Eleven of the 12 lawyers in the appellate office have already found new jobs in the defender system, she said.
The appellate office handles a small fraction of the hundreds of appeals that must be filed every year. Private attorneys with contracts with the council handle the bulk of the work for $2,000 an appeal.
But lawyers in the appellate office have typically handled the most difficult appeals -- those with complex legal issues and lengthy trial transcripts that take a great deal of time to sift through. In recent months, the office has scored important victories before the Georgia Supreme Court on behalf of a number of clients.
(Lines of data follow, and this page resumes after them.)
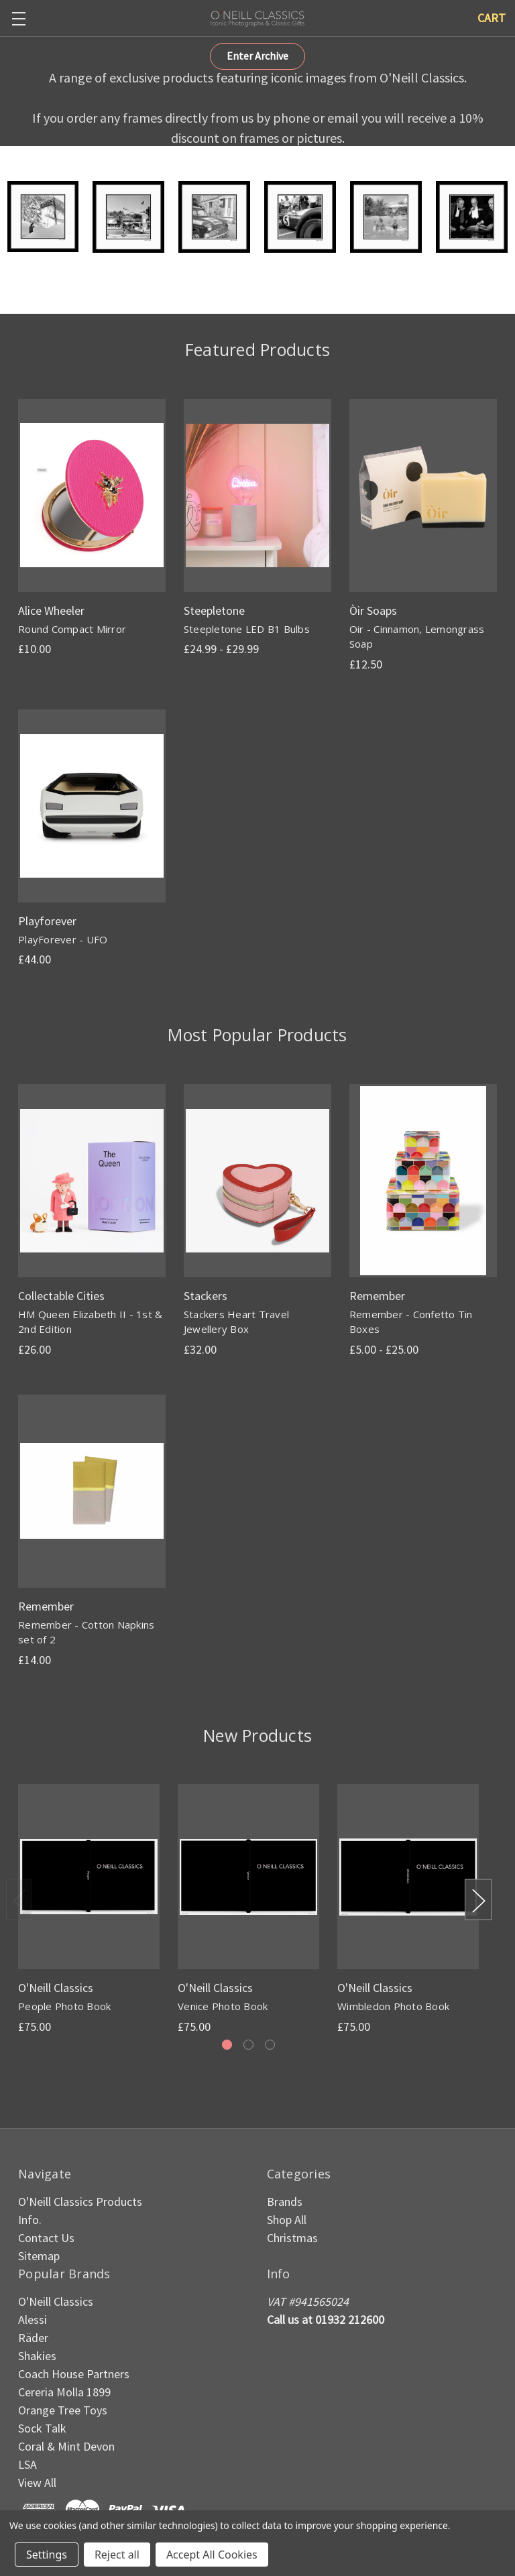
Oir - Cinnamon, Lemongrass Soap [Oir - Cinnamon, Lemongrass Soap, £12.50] (417, 636)
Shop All (286, 2219)
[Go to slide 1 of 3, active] (227, 2045)
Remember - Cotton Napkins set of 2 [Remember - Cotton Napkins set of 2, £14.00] (86, 1632)
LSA (27, 2464)
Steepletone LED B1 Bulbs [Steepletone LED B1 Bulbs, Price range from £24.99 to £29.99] (247, 629)
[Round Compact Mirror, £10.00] (92, 495)
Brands (284, 2201)
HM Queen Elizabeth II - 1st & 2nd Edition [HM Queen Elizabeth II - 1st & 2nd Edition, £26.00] (90, 1321)
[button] (257, 56)
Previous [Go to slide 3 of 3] (19, 1899)
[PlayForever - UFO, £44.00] (92, 805)
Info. (30, 2219)
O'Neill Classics (55, 2301)
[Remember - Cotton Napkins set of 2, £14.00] (92, 1491)
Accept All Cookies (212, 2554)
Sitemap (39, 2256)
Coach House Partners (73, 2374)
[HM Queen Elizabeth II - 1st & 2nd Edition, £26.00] (92, 1180)
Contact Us (46, 2237)
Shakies (37, 2355)
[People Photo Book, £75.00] (89, 1876)
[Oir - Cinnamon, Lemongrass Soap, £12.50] (423, 495)
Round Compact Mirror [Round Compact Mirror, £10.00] (72, 629)
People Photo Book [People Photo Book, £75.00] (64, 2006)
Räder (33, 2337)
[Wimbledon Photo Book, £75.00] (408, 1876)
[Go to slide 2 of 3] (248, 2045)
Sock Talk (42, 2428)
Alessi (32, 2319)
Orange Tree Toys (62, 2410)
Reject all (117, 2554)
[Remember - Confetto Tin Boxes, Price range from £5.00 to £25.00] (423, 1180)
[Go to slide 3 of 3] (270, 2045)
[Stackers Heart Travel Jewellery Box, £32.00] (257, 1180)
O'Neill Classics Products (80, 2201)
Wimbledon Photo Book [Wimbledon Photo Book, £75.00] (393, 2006)
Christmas (292, 2237)
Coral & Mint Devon (66, 2446)
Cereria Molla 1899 (64, 2392)
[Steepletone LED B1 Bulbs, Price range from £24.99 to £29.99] (257, 495)
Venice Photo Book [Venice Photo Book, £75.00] (223, 2006)
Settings (46, 2554)
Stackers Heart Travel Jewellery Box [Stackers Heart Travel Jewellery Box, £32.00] (236, 1321)
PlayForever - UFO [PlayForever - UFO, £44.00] (62, 939)
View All (37, 2482)
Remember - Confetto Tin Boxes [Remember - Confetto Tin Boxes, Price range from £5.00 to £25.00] (411, 1321)
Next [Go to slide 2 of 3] (478, 1899)
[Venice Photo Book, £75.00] (248, 1876)
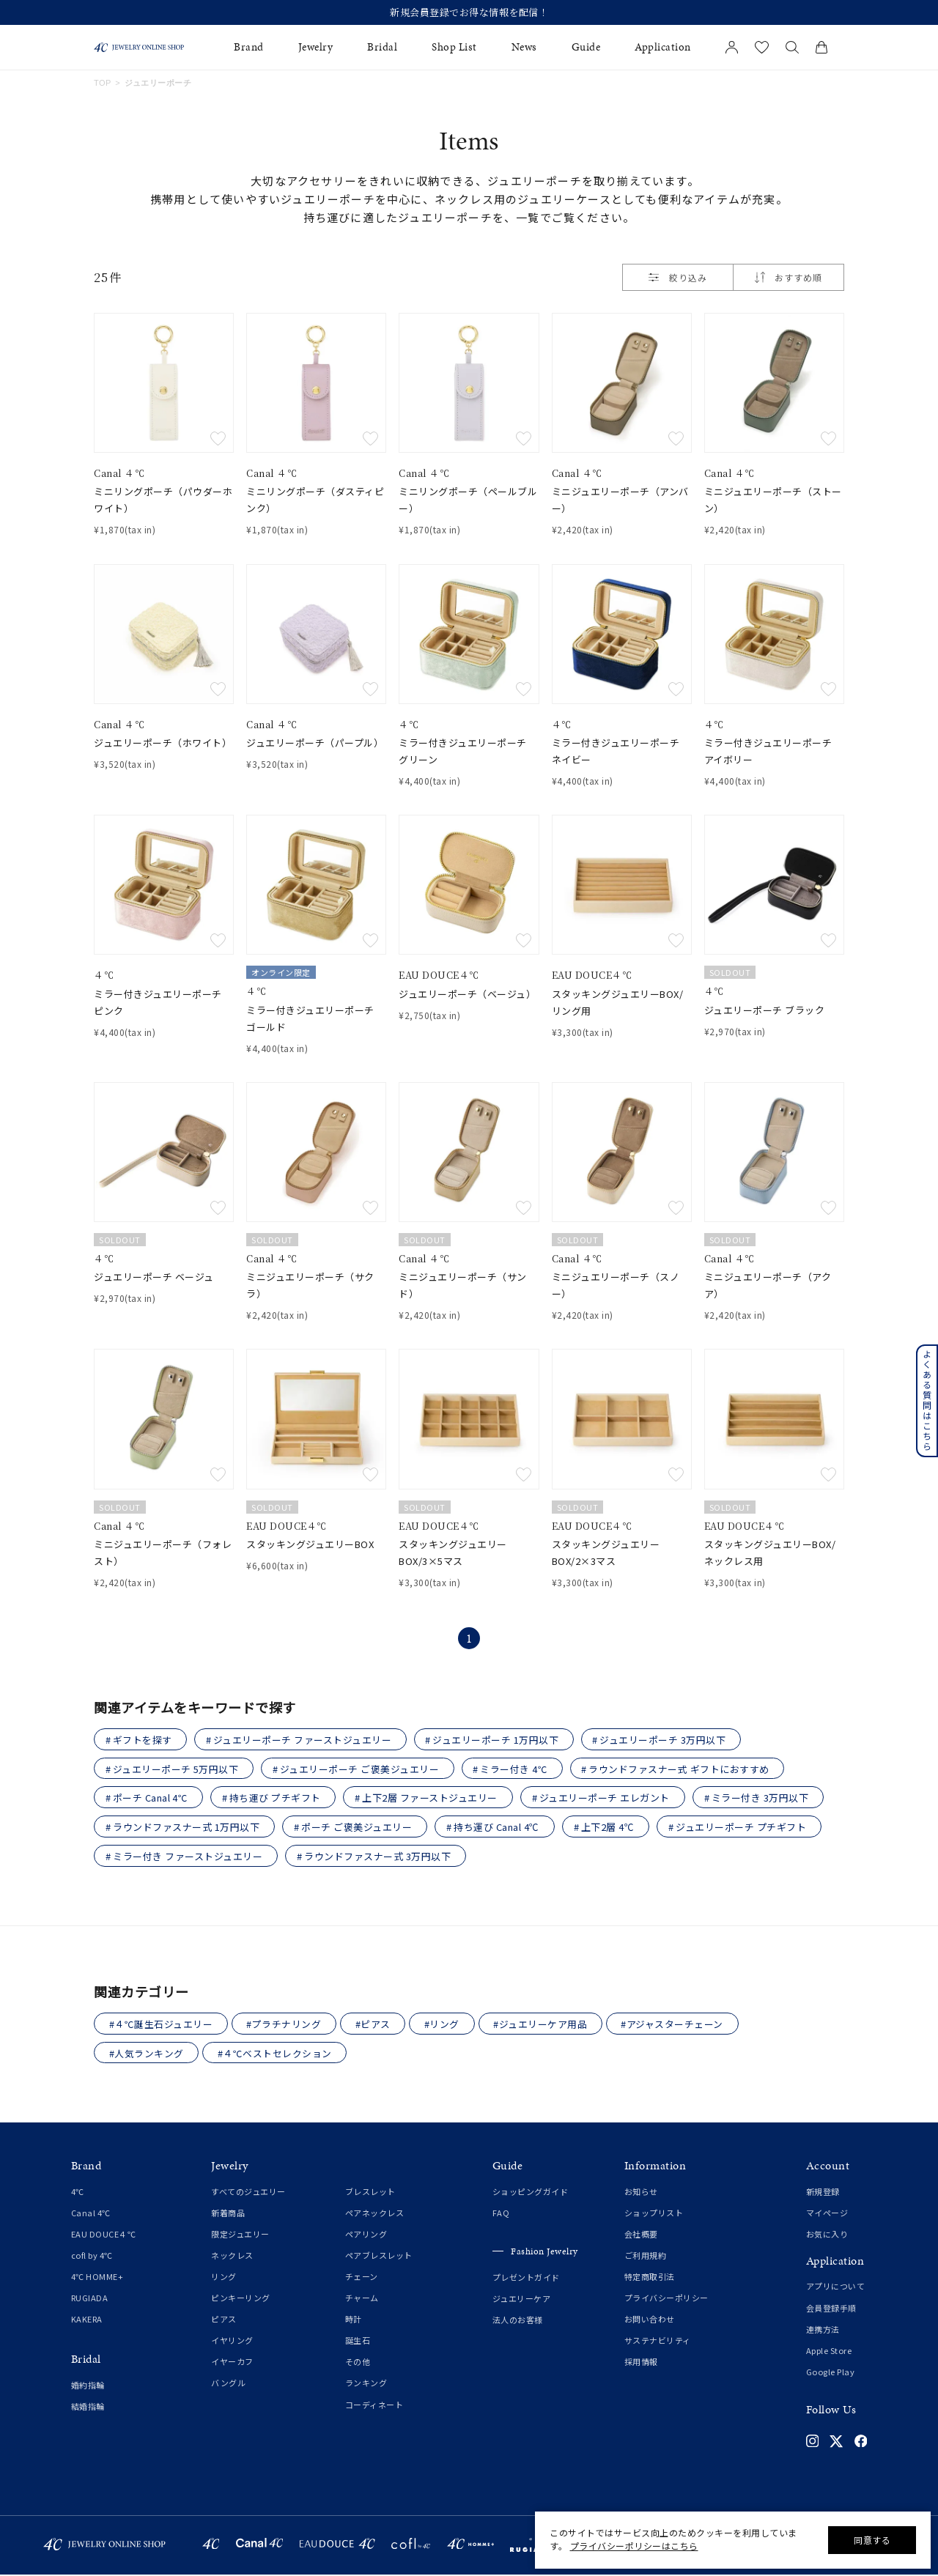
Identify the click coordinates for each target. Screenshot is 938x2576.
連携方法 (823, 2330)
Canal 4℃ (91, 2214)
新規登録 (823, 2192)
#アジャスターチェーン (675, 2025)
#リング (444, 2025)
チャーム (362, 2299)
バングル (228, 2384)
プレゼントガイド (526, 2278)
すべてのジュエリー (248, 2192)
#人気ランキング (146, 2054)
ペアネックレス (375, 2214)
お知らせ (641, 2192)
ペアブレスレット (379, 2256)
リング (224, 2277)
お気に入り (827, 2235)
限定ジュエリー (240, 2235)
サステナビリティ (657, 2341)
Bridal (382, 47)
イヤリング (232, 2341)
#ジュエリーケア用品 (543, 2025)
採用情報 (641, 2362)
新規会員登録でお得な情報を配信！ (469, 12)
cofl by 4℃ (92, 2256)
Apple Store (829, 2351)
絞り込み (678, 277)
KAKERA (87, 2320)
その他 (358, 2362)
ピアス (224, 2320)
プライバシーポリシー (666, 2299)
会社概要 (641, 2235)
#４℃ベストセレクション (275, 2054)
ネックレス (232, 2256)
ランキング (366, 2384)
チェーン (361, 2277)
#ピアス (374, 2025)
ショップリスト (654, 2214)
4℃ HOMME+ (97, 2277)
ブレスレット (370, 2192)
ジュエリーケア (521, 2299)
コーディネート (374, 2406)
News (524, 47)
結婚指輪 (88, 2407)
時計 (353, 2320)
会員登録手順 (831, 2309)
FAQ (501, 2214)
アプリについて (835, 2287)
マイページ (827, 2214)
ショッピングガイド (530, 2192)
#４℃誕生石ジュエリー (161, 2025)
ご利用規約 (645, 2256)
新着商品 (228, 2214)
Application (663, 47)
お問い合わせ (649, 2320)
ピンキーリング (240, 2299)
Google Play (830, 2373)
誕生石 (358, 2341)
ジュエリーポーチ (158, 82)
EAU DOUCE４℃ (103, 2235)
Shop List (454, 47)
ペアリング (366, 2235)
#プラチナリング (285, 2025)
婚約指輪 (88, 2386)
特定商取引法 (649, 2277)
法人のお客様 (517, 2321)
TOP (102, 82)
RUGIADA (89, 2299)
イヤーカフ (232, 2362)
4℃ (77, 2192)
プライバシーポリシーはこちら (634, 2545)
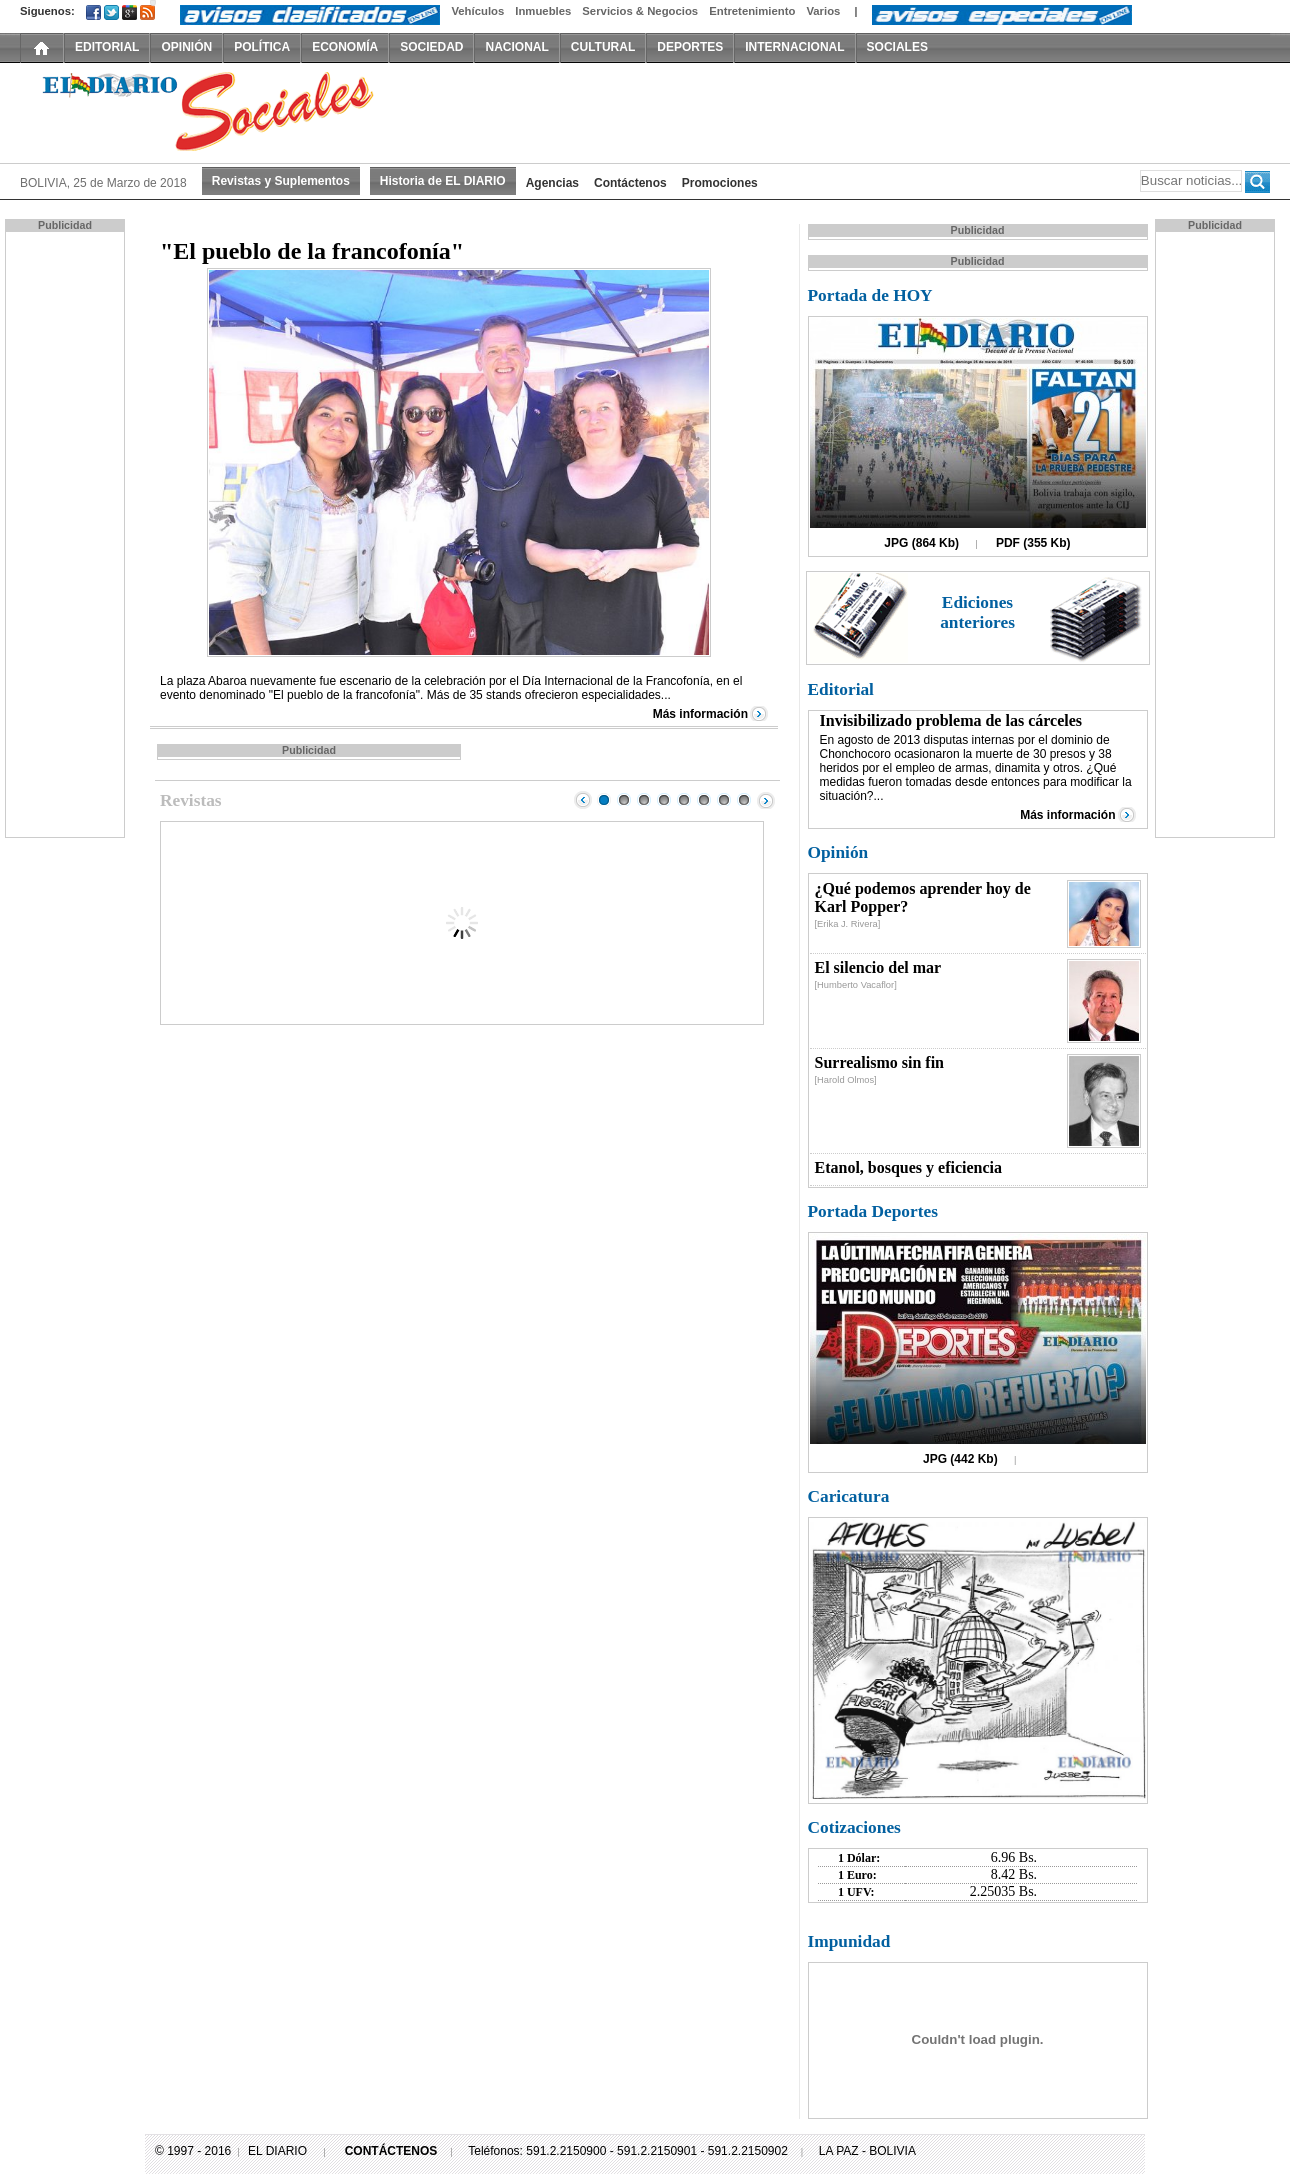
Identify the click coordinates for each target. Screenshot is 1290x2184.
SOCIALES (897, 47)
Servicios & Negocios (640, 11)
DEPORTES (690, 47)
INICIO (42, 47)
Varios (823, 11)
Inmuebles (543, 11)
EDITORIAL (107, 47)
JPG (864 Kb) (921, 543)
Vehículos (477, 11)
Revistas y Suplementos (281, 181)
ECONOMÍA (345, 47)
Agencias (552, 183)
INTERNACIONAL (794, 47)
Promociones (720, 183)
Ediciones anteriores (977, 612)
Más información (700, 714)
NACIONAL (516, 47)
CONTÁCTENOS (391, 2151)
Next (766, 800)
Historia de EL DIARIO (443, 181)
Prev (583, 800)
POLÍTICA (262, 47)
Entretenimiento (752, 11)
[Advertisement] (67, 533)
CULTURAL (603, 47)
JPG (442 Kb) (960, 1459)
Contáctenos (630, 183)
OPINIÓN (186, 47)
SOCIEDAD (431, 47)
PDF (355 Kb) (1033, 543)
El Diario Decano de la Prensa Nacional (245, 111)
That includes a landmark decision by the state high court in October that determined Henry County police should have obtained a warrant to download data stored in a car's computer system during a crash investigation. It was the first ruling by a state supreme court to address warrantless access to personal data taken from air bag control modules.
Last month, the court unanimously reversed the murder conviction against Esco Hill in Chattooga County, agreeing with appellate office arguments that the trial judge improperly allowed jurors to see Hill shackled in constraints during his trial.
A decade ago, the state was sued by lawyers representing inmates who did not have lawyers to file their appeals.
Mike Caplan, one of the lawyers who successfully litigated that case, said he is concerned that the elimination of jobs in the appellate office will lead to a crisis similar to the one exposed 10 years ago. "Director Alli's decision to dismantle the appellate division despite it being fully funded is an insult to the Legislature and an affront to the Constitution," he said.